> **Goal of the exercise**
Please show every line in the entries below that includes the word "computer".

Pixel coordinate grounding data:
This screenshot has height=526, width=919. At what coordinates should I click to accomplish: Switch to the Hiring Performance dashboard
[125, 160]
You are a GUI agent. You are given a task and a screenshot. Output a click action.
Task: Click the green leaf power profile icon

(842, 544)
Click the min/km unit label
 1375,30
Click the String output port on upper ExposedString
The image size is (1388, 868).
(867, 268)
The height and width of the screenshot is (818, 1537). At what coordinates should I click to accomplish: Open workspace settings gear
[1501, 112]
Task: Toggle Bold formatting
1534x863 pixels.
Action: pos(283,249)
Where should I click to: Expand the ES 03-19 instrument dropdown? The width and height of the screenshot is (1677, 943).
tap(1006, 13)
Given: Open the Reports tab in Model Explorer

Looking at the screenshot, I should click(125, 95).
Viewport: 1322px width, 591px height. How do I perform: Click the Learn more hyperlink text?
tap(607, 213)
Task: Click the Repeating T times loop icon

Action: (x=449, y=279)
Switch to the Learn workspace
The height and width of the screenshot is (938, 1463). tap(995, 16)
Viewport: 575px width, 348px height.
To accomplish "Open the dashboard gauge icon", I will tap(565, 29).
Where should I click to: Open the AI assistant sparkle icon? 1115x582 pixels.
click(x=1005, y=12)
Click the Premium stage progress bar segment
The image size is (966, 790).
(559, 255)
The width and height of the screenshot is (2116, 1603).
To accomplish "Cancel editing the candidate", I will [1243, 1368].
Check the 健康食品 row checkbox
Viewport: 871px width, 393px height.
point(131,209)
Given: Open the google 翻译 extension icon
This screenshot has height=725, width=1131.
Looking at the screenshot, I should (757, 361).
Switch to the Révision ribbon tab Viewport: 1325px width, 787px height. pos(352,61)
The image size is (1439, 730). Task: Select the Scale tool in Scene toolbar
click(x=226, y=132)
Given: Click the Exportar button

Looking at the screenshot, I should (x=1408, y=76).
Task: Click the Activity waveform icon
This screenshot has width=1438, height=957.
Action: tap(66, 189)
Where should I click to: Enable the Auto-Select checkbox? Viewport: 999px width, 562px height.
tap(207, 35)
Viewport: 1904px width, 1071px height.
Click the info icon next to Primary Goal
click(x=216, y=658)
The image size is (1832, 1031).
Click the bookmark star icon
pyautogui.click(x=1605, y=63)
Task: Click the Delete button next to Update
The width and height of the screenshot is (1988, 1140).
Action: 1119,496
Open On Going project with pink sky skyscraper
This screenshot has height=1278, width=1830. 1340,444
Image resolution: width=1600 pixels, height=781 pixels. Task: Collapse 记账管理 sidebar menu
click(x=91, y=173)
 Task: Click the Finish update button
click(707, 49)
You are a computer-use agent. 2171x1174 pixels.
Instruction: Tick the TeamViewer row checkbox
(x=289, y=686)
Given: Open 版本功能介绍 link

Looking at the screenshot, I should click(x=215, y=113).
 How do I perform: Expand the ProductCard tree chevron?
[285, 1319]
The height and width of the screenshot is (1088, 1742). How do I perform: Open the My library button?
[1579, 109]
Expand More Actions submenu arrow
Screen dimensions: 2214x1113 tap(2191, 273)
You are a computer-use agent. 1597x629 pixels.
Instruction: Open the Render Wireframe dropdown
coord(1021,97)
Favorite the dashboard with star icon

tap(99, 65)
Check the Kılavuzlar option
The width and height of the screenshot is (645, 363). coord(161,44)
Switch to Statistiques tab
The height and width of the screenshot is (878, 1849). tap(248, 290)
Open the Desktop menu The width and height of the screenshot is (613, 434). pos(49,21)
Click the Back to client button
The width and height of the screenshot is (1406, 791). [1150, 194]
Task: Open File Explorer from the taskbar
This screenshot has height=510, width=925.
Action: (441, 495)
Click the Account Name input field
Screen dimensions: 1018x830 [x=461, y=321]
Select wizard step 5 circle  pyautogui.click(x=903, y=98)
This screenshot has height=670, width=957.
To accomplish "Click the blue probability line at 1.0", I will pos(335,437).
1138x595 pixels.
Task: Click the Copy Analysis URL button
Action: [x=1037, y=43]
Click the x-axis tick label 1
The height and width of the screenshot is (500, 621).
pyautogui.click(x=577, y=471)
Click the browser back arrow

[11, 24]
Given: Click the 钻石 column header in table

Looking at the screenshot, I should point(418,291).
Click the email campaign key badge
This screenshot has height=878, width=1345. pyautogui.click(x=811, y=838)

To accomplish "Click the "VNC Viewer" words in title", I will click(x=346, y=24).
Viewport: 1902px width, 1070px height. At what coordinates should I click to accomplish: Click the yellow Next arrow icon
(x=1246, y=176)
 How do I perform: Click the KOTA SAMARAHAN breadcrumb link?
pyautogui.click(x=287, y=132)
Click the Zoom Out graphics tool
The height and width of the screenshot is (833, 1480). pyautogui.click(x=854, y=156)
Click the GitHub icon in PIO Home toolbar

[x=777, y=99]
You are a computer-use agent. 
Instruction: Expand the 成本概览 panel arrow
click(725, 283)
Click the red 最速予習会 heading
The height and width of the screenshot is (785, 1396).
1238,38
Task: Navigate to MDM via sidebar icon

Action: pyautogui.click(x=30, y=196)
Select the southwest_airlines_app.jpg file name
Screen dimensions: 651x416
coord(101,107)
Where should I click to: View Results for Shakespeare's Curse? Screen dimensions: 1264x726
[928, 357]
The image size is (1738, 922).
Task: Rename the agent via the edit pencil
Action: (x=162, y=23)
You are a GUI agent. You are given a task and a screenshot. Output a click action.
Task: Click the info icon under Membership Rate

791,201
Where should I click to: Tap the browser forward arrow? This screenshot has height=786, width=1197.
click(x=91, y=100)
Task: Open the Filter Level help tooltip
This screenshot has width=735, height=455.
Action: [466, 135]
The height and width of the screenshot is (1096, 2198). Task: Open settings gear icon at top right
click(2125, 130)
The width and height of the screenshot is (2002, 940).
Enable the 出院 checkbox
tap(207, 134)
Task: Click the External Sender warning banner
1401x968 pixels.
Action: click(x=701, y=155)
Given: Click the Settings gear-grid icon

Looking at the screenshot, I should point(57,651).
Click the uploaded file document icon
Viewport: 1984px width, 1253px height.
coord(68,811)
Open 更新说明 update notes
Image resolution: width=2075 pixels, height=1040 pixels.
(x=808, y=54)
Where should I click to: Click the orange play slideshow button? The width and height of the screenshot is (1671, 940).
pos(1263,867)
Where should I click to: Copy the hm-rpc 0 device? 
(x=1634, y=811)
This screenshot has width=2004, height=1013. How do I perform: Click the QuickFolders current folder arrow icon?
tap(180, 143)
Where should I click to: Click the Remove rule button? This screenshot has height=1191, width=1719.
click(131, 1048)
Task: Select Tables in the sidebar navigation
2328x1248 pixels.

> **Answer to the exercise**
You are a computer-use agent. 2171x1174 pixels.
You are a computer-use agent. 1597x629 pixels.
You are a computer-use agent. 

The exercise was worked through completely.